Incêndios: SIRESP "não falhou" e polémica com algoritmo "não passou de má interpretação"

Patrícia Gaspar garante que o objetivo "era valorizar o trabalho dos milhares de bombeiros".

Sem a presença de José Luís Carneiro, no debate pedido pelo Chega para discutir incêndios, André Ventura centrou-se nas críticas à secretária de Estado, Patrícia Gaspar, que fez a defesa da estratégia do Governo. Entre pedidos de demissão, a oposição puxou a fita atrás e lembrou as palavras da governante sobre o algoritmo florestal: os dados indicavam que a área ardida seria maior.

Logo na intervenção de abertura, André Ventura quis saber "onde está o ministro perante mortes, perante vidas e perante destruição", causada pelos incêndios, criticando a ausência de José Luís Carneiro, "que decidiu ficar no palácio em reuniões".

"Não é onde está o Wally, é onde está o José Luís Carneiro?", questionou.

Mas sem ministro, e com a secretária de estado, a oposição pediu esclarecimentos à governante sobre o algoritmo florestal, depois de, na época de incêndios, ter afirmado que, face à "severidade meteorológica", os "algoritmos e dados dizem que a área ardida" deveria "ser 30% superior".

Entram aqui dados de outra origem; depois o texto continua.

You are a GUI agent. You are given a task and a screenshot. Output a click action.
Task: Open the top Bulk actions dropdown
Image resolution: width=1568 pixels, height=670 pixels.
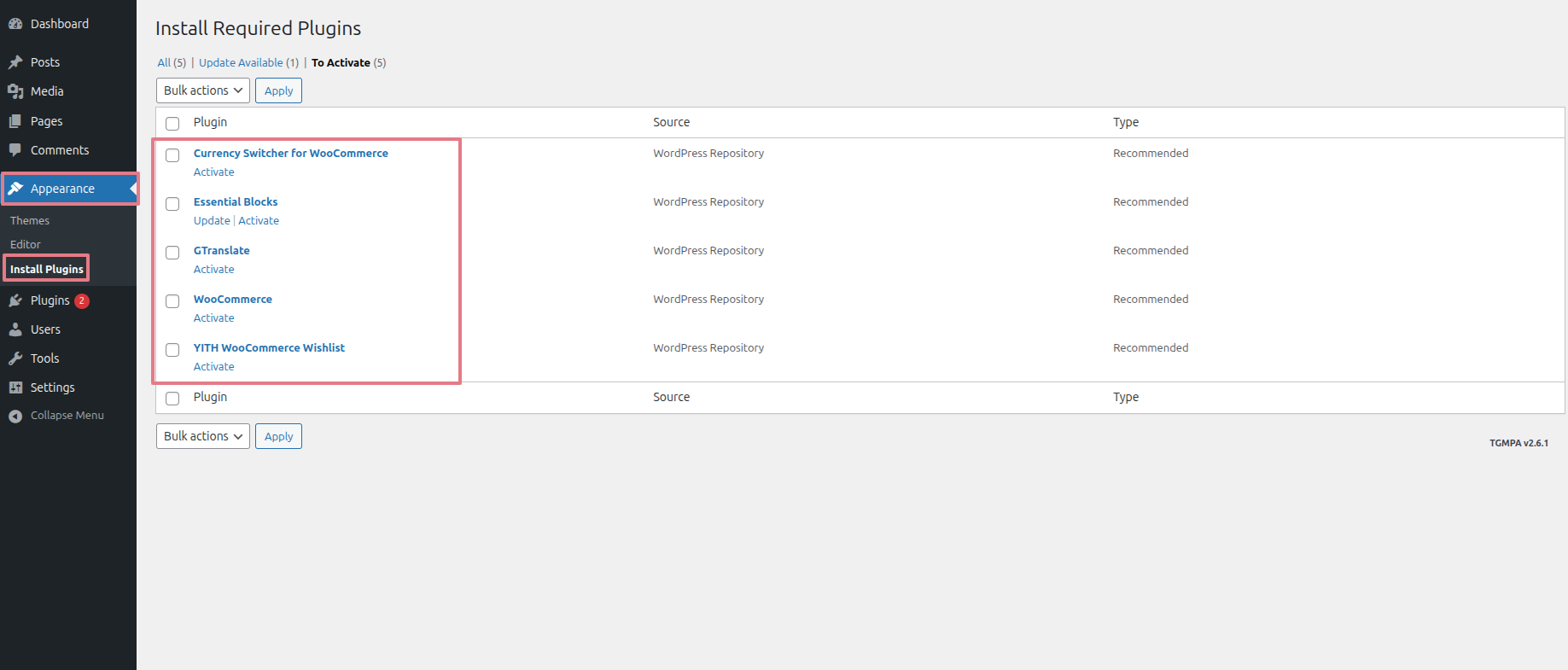click(x=202, y=90)
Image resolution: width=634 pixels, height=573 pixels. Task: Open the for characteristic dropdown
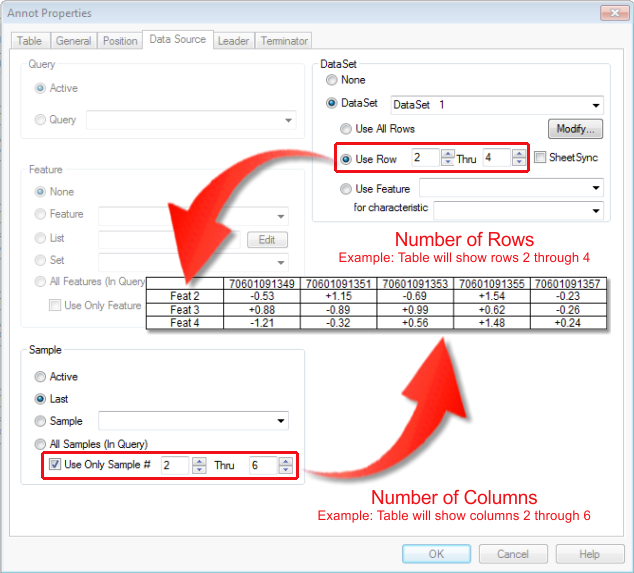click(596, 210)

"Não é expectável que alguém possa genuinamente pensar que alguém que dedicou 22 anos da sua vida profissional à proteção civil, que andou várias horas, vários dias ao lado dos bombeiros, se possa sequer congratular ou regozijar-se com um hectare de área ardida que seja", respondeu Patrícia Gaspar.

A secretária de estado acrescentou que o objetivo "era valorizar o trabalho dos milhares de bombeiros", e toda a polémica não passou de "má interpretação daquilo que foi dito".

Também sobre o SIRESP a oposição pediu esclarecimentos, sobre as alegadas falhas nos incêndios de Leiria e da Serra da Estrela, com Patrícia Gaspar a reafirmar o que foi dito na época incêndios: "O SIRESP não falhou".

"Nos dois grandes momentos de stress que tivemos, o congestionamento fez com que existissem ligeiros atrasos, na ordem dos segundos, mas nunca colocaram em causa o funcionamento do sistema", garantiu.

Em 2022, o dispositivo foi "o maior de sempre", com 13 mil operacionais e três mil meios terrestres". Patrícia Gaspar acrescentou que os incêndios deste ano devem ser alvo de reflexão, mas não podem colocar em causa os cinco anos de trabalho, desde 2017.